Another "star" is Garry McCarthy, steely superintendent of the Chicago Police Department, who, as Newark's police director, played a major role in "Brick City." Now in Chicago, where a long list of problems includes the city's 70,000-strong gang population, McCarthy has a wry take on his mandate: "to save the world — can't you tell?"
But no one on "Chicagoland" casts a longer, more commanding shadow than Rahm Emanuel. Formerly a senior aide to President Bill Clinton, a U.S. Congressman and Obama's chief of staff, Emanuel during 2013 is at the midpoint of a bruising first term as Chicago's boss. Among his battles, he is clashing with the powerful teacher's union as he pushes for a moneysaving consolidation plan that would close 54 under-enrolled schools, many in poorer neighborhoods whose population has dwindled.
The vote, which would affect some 30,000 students, looms in May 2013. Emanuel argues that reallocating resources will improve public education overall. But the viewer can't help but be troubled by the opposition's comeback: Closing a neighborhood school could imperil its displaced students when they're forced to make their way to a newly assigned school through city blocks controlled by warring gang factions.
In a heartbreaking scene, tears roll down a young girl's cheeks as she describes her fright at crossing a certain street, a "gang line" that marks rival turf where "they even tried to beat on my little sister, and she's only in the first grade."
But the you-are-there immediacy gets more graphic.

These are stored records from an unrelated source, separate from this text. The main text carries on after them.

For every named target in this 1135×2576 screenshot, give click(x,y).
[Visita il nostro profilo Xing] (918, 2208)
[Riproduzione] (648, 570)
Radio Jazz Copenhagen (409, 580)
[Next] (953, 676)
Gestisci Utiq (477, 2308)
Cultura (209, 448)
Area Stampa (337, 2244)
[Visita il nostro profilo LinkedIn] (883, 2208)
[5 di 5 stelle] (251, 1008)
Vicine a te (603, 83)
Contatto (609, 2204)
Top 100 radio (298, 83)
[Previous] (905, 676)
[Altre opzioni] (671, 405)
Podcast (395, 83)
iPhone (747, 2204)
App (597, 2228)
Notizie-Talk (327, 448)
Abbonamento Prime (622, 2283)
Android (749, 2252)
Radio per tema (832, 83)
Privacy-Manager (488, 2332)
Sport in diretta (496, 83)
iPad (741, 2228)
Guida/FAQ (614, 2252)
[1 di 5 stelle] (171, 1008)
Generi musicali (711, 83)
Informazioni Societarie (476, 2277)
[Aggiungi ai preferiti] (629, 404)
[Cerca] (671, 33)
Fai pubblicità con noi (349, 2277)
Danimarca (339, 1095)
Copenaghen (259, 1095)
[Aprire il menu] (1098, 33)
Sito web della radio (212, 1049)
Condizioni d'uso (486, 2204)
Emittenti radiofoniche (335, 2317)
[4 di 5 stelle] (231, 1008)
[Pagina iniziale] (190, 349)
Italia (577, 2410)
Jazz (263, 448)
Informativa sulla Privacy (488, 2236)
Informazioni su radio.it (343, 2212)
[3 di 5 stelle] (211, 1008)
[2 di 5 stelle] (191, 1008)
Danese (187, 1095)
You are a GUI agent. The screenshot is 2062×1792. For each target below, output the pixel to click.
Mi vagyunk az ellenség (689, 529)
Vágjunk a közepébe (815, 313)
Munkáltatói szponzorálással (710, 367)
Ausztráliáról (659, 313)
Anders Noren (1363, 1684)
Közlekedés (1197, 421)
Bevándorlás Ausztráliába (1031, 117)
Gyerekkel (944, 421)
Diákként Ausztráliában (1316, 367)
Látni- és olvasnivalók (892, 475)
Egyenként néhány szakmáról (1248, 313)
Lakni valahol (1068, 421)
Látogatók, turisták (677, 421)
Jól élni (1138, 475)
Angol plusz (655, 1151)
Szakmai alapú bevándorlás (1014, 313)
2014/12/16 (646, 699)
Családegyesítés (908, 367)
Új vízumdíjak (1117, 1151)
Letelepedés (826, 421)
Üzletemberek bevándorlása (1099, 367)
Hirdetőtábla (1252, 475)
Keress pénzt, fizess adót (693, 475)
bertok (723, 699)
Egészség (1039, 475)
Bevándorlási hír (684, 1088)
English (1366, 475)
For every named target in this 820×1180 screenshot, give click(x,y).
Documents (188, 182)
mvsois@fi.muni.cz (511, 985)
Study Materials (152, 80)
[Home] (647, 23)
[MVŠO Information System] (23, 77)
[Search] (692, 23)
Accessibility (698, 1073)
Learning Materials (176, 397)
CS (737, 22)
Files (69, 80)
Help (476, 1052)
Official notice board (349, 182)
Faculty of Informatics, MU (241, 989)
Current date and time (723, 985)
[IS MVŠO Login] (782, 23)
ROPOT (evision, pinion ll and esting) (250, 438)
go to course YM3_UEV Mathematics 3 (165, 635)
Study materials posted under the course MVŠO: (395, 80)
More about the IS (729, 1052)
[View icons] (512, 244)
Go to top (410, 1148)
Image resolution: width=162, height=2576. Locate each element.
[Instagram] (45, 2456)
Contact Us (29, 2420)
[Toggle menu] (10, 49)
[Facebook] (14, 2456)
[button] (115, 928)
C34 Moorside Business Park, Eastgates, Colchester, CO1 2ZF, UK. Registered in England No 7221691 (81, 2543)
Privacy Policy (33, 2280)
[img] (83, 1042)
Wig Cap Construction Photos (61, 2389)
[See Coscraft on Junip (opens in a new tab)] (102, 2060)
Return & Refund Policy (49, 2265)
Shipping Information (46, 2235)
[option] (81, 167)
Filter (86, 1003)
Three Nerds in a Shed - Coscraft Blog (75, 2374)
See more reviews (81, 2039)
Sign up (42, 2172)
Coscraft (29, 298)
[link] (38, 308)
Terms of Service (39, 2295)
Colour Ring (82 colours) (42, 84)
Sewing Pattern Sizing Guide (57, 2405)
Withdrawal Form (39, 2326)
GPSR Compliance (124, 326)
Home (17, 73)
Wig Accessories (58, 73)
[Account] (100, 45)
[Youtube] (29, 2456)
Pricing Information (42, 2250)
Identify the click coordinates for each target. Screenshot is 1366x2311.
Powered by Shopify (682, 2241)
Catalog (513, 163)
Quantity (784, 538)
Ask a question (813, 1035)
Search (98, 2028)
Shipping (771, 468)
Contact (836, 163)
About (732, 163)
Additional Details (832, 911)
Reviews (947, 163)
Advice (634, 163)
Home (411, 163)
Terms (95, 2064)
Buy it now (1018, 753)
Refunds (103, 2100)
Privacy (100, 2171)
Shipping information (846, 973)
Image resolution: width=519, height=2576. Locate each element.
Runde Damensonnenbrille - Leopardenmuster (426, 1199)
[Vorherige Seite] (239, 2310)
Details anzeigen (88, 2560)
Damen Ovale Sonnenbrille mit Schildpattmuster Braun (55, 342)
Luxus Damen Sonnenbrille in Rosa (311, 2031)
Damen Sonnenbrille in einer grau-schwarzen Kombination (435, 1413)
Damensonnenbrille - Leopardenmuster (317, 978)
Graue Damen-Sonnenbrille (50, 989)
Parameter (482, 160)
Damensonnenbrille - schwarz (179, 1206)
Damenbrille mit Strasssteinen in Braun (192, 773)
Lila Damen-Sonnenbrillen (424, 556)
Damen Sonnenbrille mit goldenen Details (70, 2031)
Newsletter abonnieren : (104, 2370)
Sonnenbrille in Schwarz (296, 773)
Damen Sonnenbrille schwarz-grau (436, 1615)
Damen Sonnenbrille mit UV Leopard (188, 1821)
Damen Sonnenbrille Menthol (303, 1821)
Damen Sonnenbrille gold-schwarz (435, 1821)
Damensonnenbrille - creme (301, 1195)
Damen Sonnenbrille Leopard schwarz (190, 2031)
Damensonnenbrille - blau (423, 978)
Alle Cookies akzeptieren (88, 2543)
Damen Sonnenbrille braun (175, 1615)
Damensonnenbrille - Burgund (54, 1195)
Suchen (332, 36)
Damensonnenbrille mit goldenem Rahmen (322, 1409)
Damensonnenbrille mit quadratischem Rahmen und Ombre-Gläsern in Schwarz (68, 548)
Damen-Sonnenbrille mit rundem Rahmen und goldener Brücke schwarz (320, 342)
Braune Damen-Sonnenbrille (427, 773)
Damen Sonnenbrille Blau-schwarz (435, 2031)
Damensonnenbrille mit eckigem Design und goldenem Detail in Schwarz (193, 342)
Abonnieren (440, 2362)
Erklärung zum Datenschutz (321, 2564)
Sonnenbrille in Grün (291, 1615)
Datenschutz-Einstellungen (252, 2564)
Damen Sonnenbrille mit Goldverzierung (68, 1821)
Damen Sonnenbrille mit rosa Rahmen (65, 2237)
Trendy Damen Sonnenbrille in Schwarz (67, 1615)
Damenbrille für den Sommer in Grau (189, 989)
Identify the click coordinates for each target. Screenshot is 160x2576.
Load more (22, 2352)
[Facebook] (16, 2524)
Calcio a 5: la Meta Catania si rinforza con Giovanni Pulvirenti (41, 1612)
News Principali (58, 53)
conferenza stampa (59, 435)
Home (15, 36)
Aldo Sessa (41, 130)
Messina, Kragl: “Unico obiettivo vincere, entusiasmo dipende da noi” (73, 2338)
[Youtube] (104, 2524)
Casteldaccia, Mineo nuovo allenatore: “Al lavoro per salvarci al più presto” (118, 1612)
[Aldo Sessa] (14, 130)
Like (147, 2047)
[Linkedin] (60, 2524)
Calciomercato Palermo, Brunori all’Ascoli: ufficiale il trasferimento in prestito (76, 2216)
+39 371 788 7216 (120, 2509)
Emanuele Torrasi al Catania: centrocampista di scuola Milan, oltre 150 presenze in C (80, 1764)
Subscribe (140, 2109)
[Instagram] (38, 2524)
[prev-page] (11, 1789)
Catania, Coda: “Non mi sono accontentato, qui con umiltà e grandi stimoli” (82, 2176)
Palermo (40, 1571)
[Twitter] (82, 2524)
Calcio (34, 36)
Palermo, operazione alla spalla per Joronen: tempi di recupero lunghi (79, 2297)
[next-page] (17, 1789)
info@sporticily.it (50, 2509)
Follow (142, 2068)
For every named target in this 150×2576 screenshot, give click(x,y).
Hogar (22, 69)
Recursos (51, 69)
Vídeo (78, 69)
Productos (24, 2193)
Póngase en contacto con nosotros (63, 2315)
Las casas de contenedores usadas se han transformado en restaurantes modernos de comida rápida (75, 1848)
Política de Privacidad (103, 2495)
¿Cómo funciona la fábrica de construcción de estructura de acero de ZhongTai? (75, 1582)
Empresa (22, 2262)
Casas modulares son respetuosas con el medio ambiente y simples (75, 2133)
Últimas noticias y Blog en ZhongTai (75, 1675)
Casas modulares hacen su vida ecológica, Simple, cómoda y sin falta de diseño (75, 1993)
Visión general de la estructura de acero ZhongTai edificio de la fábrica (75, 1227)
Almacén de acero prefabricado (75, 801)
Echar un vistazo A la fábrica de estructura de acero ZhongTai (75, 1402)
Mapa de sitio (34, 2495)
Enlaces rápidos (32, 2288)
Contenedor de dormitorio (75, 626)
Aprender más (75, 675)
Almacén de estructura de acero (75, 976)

Alice Thomas, the mother of a second-grader who, two years earlier, was shot while outside playing, explains how, were her school to be closed, the still-traumatized child might come face-to-face at her new school with relatives of the person who shot her.
Then, a few moments later, the camera re-encounters Thomas shortly after her boyfriend was gunned down in front of her.
"I just fell to the ground and balled up," says Thomas, who, when she got up, found him dying.
"You happen to be down the street and a shooting happens," Levin recalled last week at the Manhattan production offices of Brick City TV. "You end up on the porch of a family, talking to them, before even the authorities are there."
"It's hard when you're trying to focus and you have tears in your eyes," said Benjamin, who recounted his filming the funeral of a local man who had served in Iraq and then, returning to the 'hood, was shot in the back. "You can't believe you're seeing this."
But not all of "Chicagoland" is grim. Chicago's beauty, brio and, a few El stops north, its prosperity are also part of this saga.
"This is a tale of two cities," said Laura Michalchyshyn, another of the series' executive producers and president of the partnering Sundance Productions. "That's been a big challenge: finding a balance between both kinds of stories."
The first step in the storytelling process, according to Benjamin: "Overshoot." He said three film crews, one led by him, were deployed in the Windy City for much of last year, amassing 1,000 hours of video. (And they still haven't wrapped: As recently as Sunday, "Chicagoland" cameras caught Emanuel's icy dip in Lake Michigan as he made good on his pledge of a "Polar Plunge" if the city's children read 2 million books.)
But from that vast trove, how could anyone identify the key narratives and personalities?
"You take the footage into the editing room as late into the night as possible, when you're about to fall asleep," said Levin. "Then, when something you see really opens your eyes, you know that's the beginning."
From beginning to end, "Chicagoland" is certain to open its audience's eyes.